Certainly, more than negligence was involved in the deliberate way in which the defendant prevented opportunity for attempts at collection. However, what we have here is a suit against the employee by a subrogated fidelity insurer which paid to the telephone company the sum of $60,000 in full settlement of the telephone claim. Yet, the judgment is for *164$148,803.40 (plus .interest, which brings it to over $200,000), which is the full amount of the unpaid telephone bills involved.

While nobody has raised the question, it seems to me that the insurer should not (despite doubt as to collectibility of any judgment) be making a profit on this transaction. An assignment of the. claim was taken by the insurer and a complete release and discharge obtained by it from the New York Telephone Company. The amount of subrogation to which a person may be entitled cannot exceed the amount actually paid by him, even if the amount of the obligation discharged was greater than the amount paid by him.” (57 N. Y. Jur., Subrogation, § 27, p. 76).
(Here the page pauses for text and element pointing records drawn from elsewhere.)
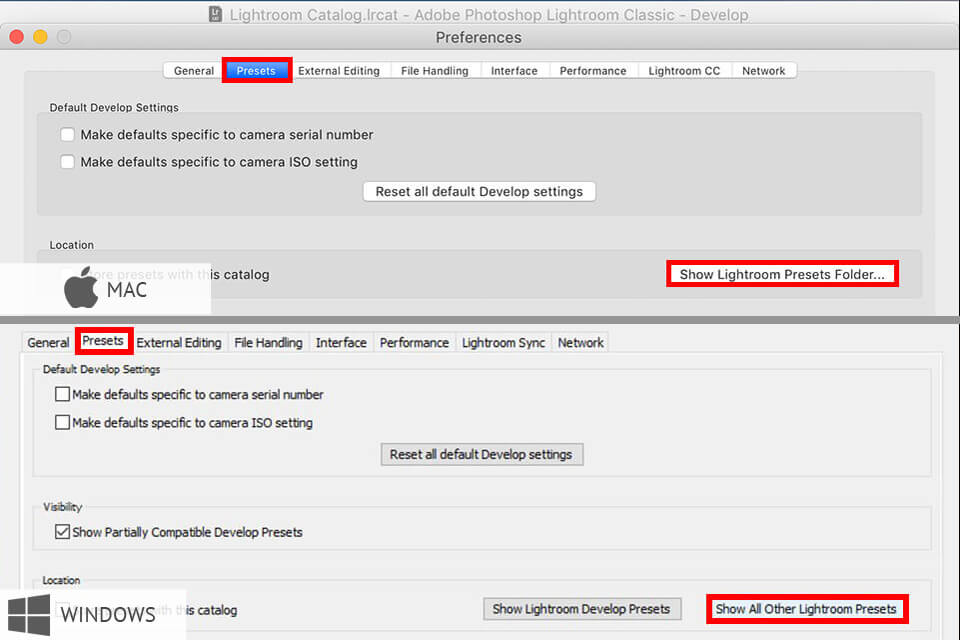Image resolution: width=960 pixels, height=640 pixels.
Task: Click Show Lightroom Develop Presets
Action: [x=582, y=608]
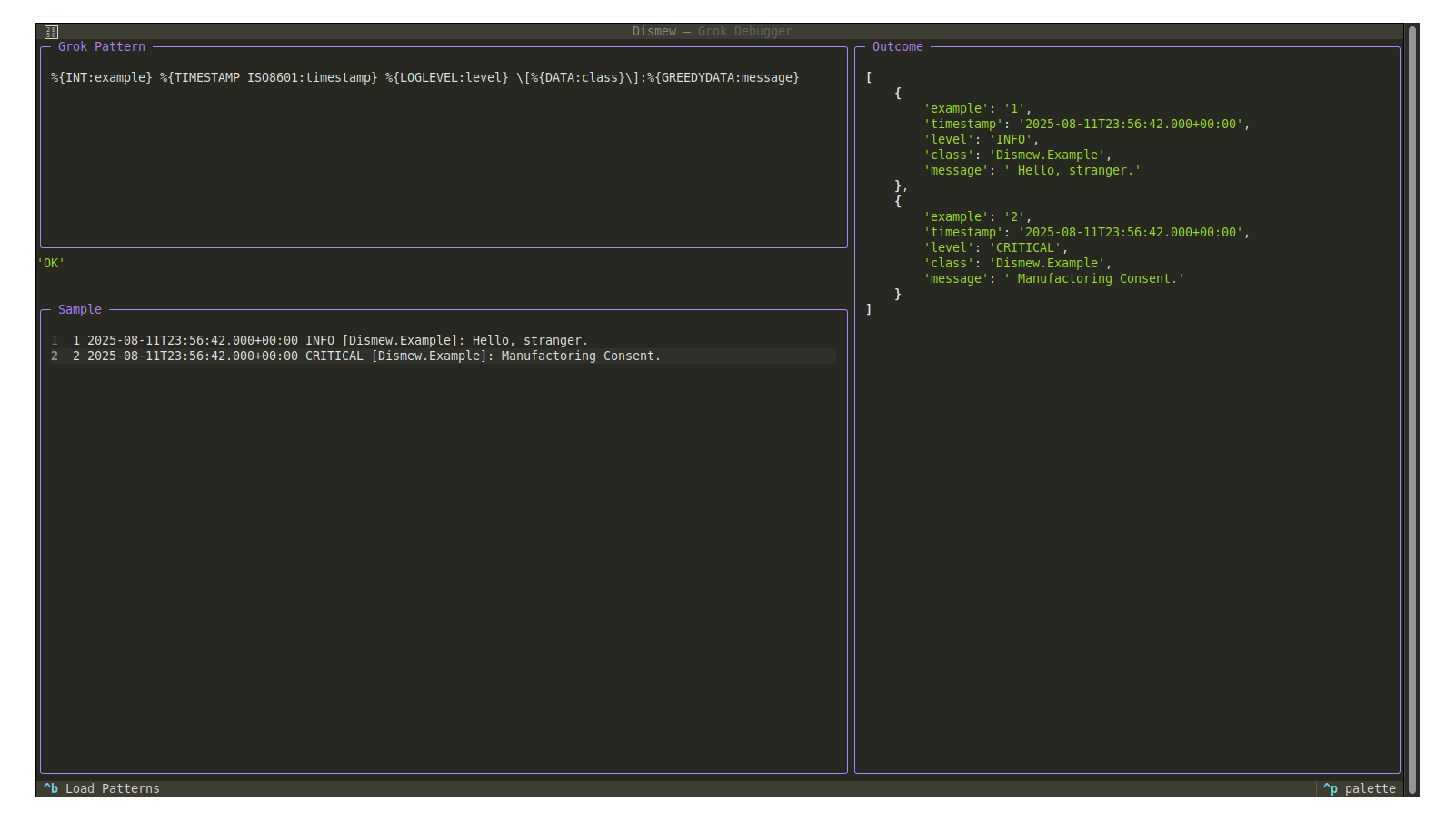The width and height of the screenshot is (1456, 822).
Task: Click the 'INFO' level value in Outcome
Action: click(x=1012, y=139)
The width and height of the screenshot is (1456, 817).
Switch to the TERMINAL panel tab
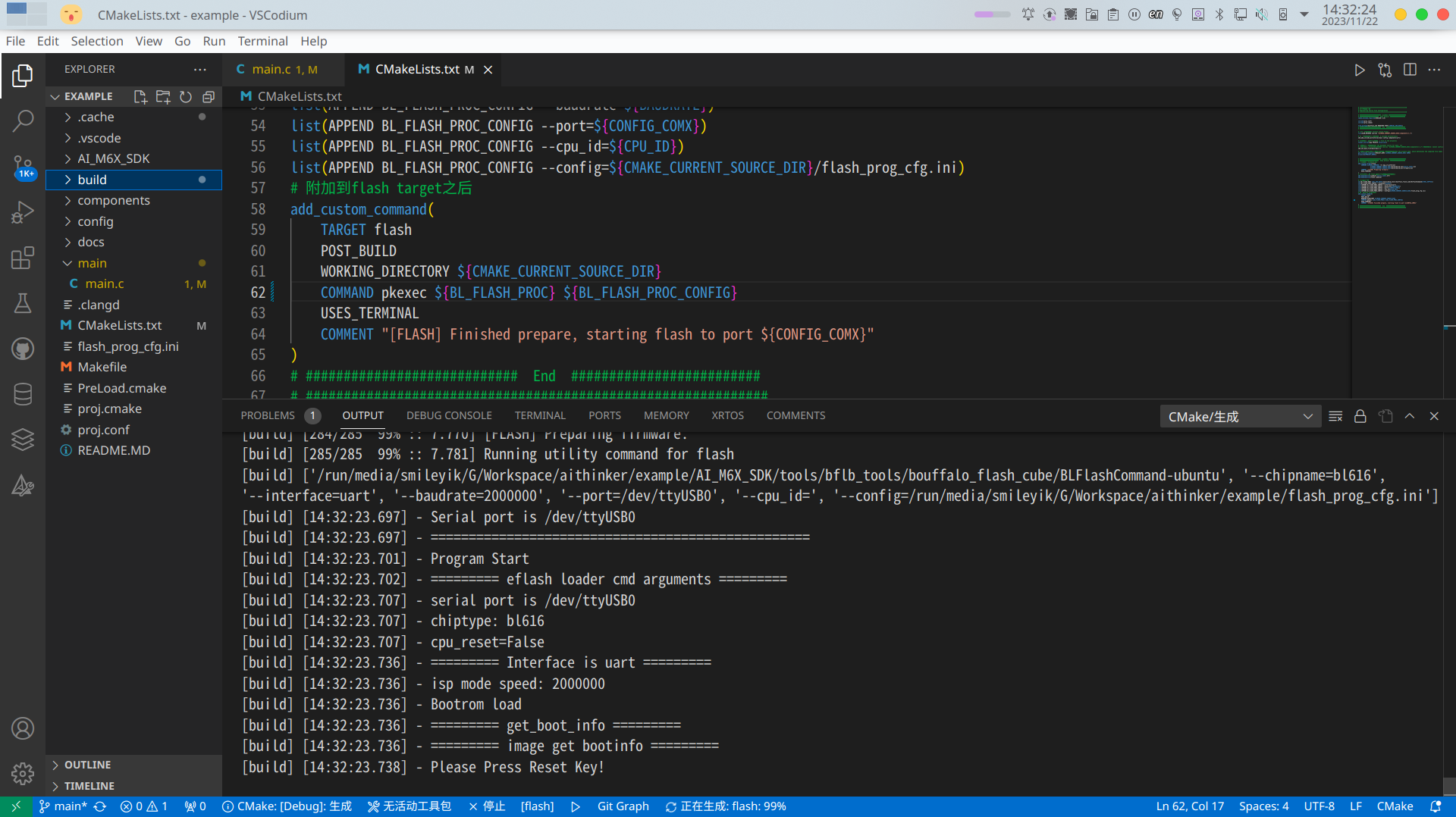540,415
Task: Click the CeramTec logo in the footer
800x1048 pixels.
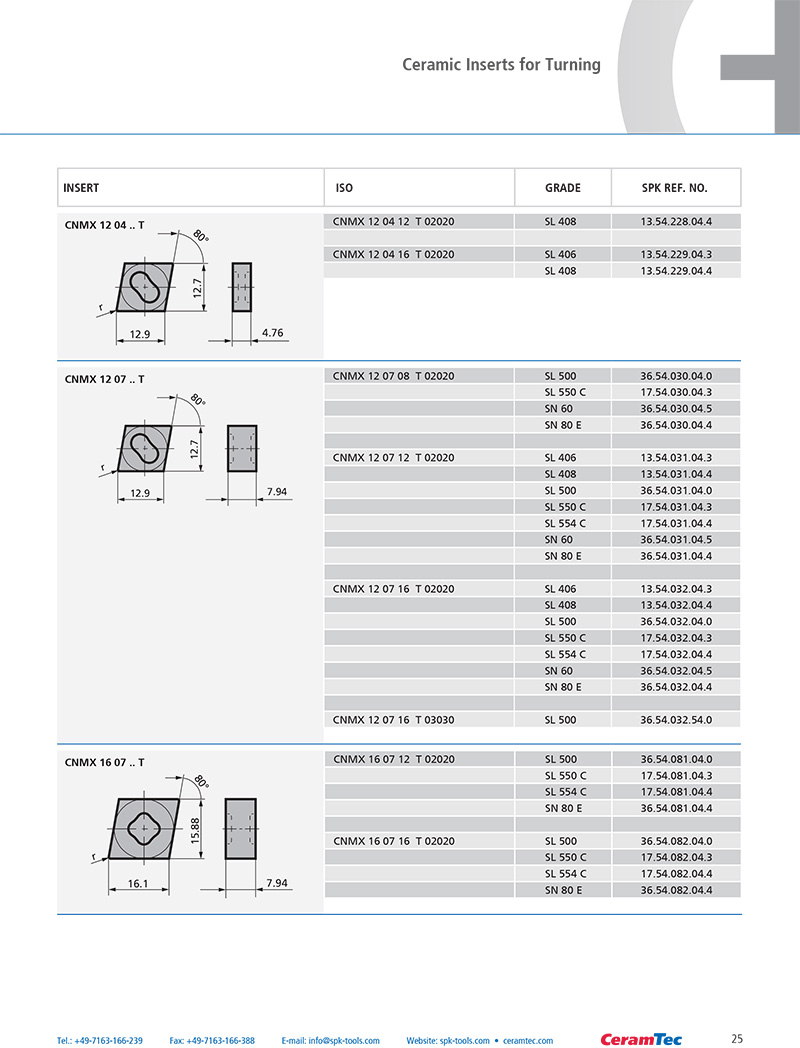Action: (641, 1039)
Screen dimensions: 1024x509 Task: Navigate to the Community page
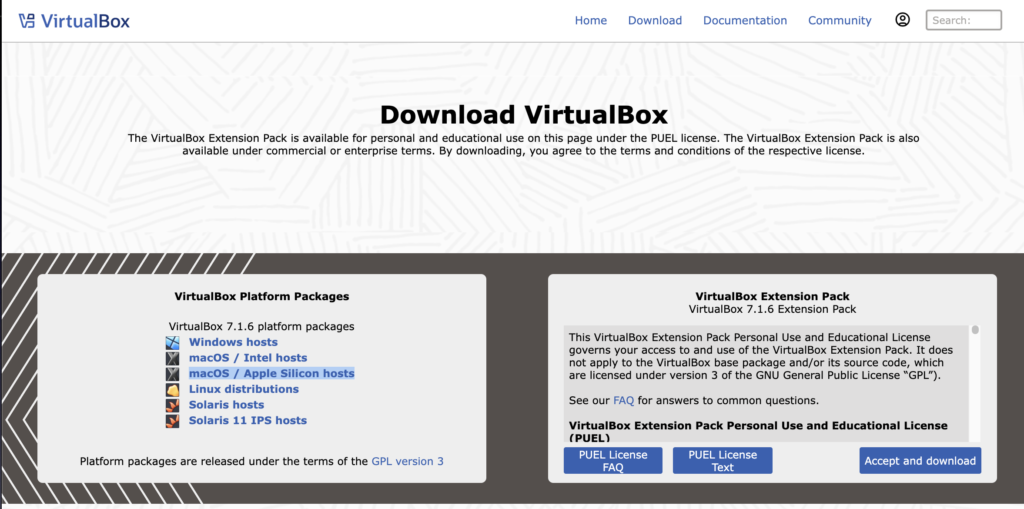pos(839,21)
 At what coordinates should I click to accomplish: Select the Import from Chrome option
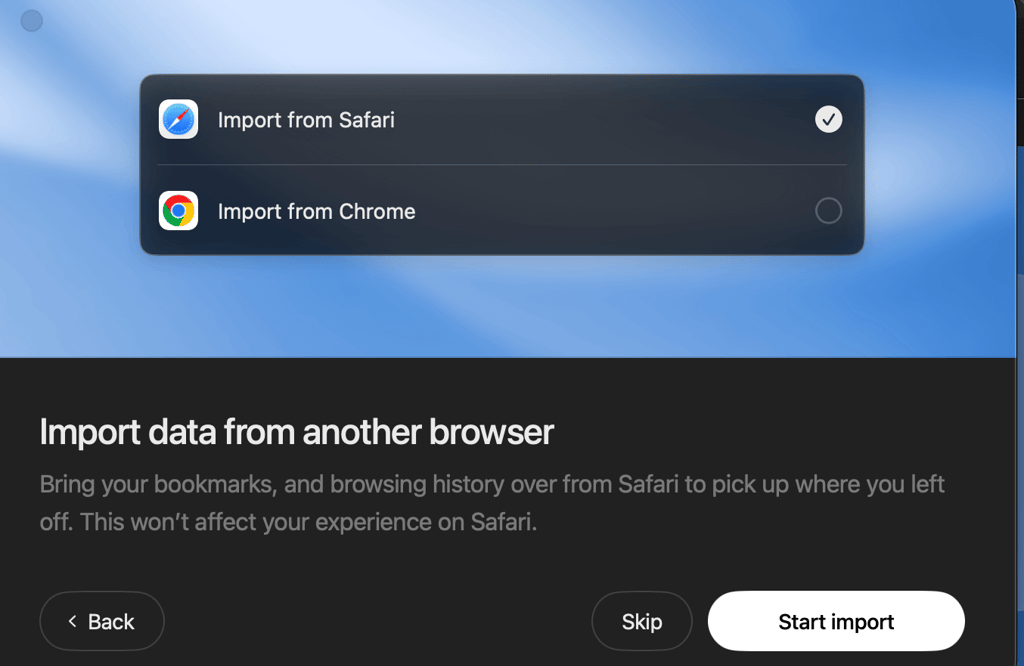coord(500,211)
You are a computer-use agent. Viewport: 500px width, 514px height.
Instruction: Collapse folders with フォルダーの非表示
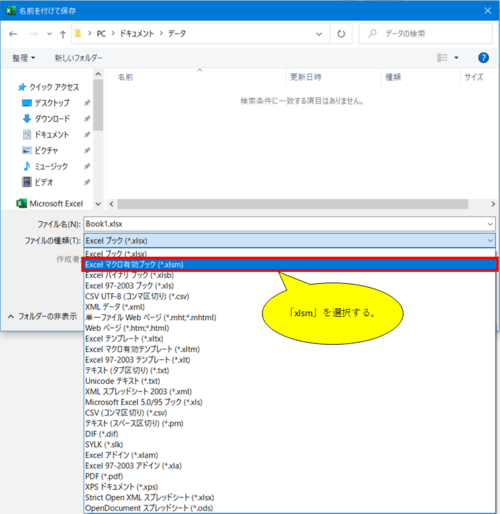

The fact that an assignment was taken does not change the basic subrogation situation. (See Rosenthal Jewelry Corp. v. St. Paul Fire & Mar. Ins. Co., 21 A D 2d 160 [1st Dept., 1964], affd. without opn. 17 N Y 2d 857; Salon Serv. v. Pacific & Atlantic Shippers, 30 A D 2d 190 [1st Dept., 1968].)

The right of the surety to pursue the claim depends on subrogation rather than assignment. (83 C. J. S., Subrogation, § 50, p. 678.) It is necessary here to distinguish between the discharge by the surety of its obligation to the principal and complete satisfaction of the cause of action in favor of the principal against third parties.” (American Sur. Co. of N. Y. v. Gerold, 255 App. Div. 285, 287 [1st Dept, 1938].)

The assignment was, doubtless, to permit the equity of subrogation to arise without payment in full to the insured. (See McGrath v. Carnegie Trust Co., 221 N. Y. 92, 95 [1917].)

The Restatement of Restitution (1937) best sums up the situation in the following language (§ 162): “ i. Discharge at a discount. Where the obligation is discharged by the payment of a sum less than the amount of the obligation, or by the ■transfer of property the value of which is less than the amount of the obligation, the person discharging the obligation is ordinarily not entitled by subrogation to recover the full amount of the obligation, but can recover only the amount he paid or the value of the property used in discharging the obligation. Thus, a surety is entitled by subrogation to recover only the amount which he paid to discharge the obligation. He is entitled to be made whole, but he is not entitled to make a profit.”

Markewich, Murphy and Capozjzoli, JJ., concur with Stevens, P. J.; Kupferman, J., dissents in part in opinion.

Judgment, Supreme Court, New York County, entered on April 18, 1972, affirmed. Respondent shall recover of appellant $60 costs and disbursements of this appeal.